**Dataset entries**
-------

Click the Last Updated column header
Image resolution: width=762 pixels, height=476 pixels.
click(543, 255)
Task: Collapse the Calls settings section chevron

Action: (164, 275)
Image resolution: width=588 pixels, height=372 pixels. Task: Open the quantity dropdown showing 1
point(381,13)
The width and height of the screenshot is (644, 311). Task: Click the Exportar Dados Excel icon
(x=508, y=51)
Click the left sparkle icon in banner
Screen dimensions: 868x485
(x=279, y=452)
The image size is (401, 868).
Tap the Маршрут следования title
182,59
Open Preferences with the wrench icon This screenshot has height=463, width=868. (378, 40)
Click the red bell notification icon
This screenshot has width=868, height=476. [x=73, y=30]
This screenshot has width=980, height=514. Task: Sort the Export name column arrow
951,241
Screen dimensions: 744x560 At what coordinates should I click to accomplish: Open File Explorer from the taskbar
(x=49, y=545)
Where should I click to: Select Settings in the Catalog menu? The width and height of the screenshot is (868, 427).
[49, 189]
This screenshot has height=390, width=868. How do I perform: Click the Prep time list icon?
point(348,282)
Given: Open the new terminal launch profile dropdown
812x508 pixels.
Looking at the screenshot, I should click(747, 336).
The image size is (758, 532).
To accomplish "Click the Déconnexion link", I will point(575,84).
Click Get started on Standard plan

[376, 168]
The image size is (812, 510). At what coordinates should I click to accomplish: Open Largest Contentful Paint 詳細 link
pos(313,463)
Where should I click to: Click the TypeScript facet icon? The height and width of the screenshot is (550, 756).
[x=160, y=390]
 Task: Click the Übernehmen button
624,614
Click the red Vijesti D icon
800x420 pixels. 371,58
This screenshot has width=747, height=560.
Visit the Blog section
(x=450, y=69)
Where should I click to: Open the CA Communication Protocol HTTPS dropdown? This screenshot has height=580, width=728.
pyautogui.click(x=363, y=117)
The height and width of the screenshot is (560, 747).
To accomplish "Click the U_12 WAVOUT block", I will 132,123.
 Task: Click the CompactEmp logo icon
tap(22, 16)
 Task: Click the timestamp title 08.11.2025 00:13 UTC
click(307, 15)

-------

Give back exactly the lines running from the line that has "Task: Click the CompactEmp logo icon" to the end of the entries above.

**Written answer**
 Task: Click the CompactEmp logo icon
tap(22, 16)
 Task: Click the timestamp title 08.11.2025 00:13 UTC
click(307, 15)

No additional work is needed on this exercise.